Budongchan Li -
I would like to dedicate these medals in honor of my late teacher Grand Master Min Pai.  I'm glad I was able to give him the International recognition that he always deserved.  Master Pai has inspired and touched the lives of so many and this is my small token of appreciation.  I want to thank Grand Master Min Pai for all of the years of his teachings.  I know he is smiling down on me.
 
                                               
 International Martial Arts Championships - Push Hands Competition -  July 2011! 
 
1st place in the 160 - 180lb weight class
 
1st place in the 180 - 200lb weight class
 
2nd Place in the 200lb plus Super HeavyWeight Division. 
 
 
Grand Master Min Q Pai
                                     
                                           A Brief History

Grand Master Min Q Pai was born in Korea in the 1930s and moved to the United States as a young man in the 1950s. He studied mathematics in college and worked on a dairy farm.
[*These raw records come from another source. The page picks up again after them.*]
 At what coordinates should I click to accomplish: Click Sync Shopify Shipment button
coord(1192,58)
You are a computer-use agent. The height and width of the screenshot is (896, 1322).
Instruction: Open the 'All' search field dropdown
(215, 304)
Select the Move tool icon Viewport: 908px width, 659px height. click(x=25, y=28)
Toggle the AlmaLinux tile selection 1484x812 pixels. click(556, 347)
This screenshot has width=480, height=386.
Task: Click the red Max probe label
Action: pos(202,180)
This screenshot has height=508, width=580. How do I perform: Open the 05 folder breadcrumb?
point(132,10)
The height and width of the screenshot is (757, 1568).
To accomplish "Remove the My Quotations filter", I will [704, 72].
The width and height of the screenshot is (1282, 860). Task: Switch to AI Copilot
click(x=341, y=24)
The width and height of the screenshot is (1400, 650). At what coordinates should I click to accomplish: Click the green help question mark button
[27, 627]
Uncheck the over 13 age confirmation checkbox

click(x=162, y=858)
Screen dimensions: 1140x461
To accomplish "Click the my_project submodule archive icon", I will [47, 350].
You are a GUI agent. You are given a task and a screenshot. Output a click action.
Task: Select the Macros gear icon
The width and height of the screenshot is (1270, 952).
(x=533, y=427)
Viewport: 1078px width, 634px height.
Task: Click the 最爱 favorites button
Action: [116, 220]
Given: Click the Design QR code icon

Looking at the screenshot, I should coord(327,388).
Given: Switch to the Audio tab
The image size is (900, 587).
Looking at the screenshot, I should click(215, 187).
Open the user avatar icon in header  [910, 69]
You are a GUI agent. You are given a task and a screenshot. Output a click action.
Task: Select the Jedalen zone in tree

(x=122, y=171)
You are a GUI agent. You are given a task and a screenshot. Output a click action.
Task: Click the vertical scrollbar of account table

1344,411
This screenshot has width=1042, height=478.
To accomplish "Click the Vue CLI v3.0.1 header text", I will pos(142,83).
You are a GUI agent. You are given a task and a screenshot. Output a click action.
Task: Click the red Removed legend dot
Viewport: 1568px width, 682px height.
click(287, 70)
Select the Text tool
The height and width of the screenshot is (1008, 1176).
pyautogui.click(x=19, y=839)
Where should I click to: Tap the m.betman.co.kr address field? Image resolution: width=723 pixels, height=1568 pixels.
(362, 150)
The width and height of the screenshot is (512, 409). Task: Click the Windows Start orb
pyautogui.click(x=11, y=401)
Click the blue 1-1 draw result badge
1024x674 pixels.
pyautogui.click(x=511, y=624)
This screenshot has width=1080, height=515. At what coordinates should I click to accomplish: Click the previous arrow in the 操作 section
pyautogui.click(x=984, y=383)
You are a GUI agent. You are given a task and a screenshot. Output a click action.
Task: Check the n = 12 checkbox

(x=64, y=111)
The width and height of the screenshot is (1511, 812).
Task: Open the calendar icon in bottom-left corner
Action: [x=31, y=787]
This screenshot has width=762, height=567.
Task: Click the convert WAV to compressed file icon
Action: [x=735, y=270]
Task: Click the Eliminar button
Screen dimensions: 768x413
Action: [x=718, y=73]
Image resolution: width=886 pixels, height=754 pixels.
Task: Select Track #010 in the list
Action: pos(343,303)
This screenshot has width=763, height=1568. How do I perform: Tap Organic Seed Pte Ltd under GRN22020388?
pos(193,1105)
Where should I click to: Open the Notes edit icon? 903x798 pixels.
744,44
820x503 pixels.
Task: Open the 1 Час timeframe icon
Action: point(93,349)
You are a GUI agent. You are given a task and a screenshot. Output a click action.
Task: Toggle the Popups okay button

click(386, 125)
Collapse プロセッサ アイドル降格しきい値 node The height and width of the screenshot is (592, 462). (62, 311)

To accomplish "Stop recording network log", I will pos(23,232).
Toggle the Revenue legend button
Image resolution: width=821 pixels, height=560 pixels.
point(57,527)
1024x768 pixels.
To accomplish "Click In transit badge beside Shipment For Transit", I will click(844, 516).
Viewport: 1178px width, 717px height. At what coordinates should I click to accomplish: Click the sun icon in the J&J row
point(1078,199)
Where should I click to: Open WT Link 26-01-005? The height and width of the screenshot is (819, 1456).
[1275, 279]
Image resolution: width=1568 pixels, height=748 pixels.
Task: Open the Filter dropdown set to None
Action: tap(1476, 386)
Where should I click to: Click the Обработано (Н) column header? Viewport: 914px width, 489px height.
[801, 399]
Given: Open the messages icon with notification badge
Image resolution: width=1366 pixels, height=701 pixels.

He began teaching martial arts in New York City in the early 1960s. Master Pai received his Black Belt at 14 years of age. He called his school Yun Mu Kwan Karate, which he often translated as “constantly honing yourself.” Yun Mu Kwan is a particular style of Tae Kwan Do. The word Karate was the only word anyone in America used at the time to denote martial arts. He began teaching in the Stamford, CT area twice weekly. He combined the NY and CT schools during the intense training and formal grading periods called Seminars which were held three times a year.

The 1970s were a transformative decade for Master Pai, as he met both Eido Roshi and Chang Man Ching. Studying with absolute intensity both Zen Meditation and Tai Chi Chuan, Master Pai changed the Karate school. Students now were expected to sit, do Zazen, and all Black Belts were immediately taught Tai Chi. Additionally, there were now students who studied Tai Chi only without ever learning Karate. The moves being taught in Karate class, always evolving as Master Pai learned or perceived a better way, now changed dramatically as Kung Fu forms and exercises replaced many of the Karate and Tae Kwan Do ways of moving.

In December of 1987 Master Pai introduced an entirely new form he had created, Nabi Su, and eventually changed the name of the style and of the school to Nabi Su. Nabi means Butterfly in Korean.